_AIM OF THE TASK_: Write out the records once more, exactly as given.

_MATERIAL FOR THE TASK_:
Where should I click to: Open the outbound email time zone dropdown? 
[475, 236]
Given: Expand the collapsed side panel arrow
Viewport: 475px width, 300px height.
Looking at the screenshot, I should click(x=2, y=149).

_RESPONSE BOX_:
Where should I click to: Open the outbound email time zone dropdown? 
[475, 236]
Given: Expand the collapsed side panel arrow
Viewport: 475px width, 300px height.
Looking at the screenshot, I should click(x=2, y=149).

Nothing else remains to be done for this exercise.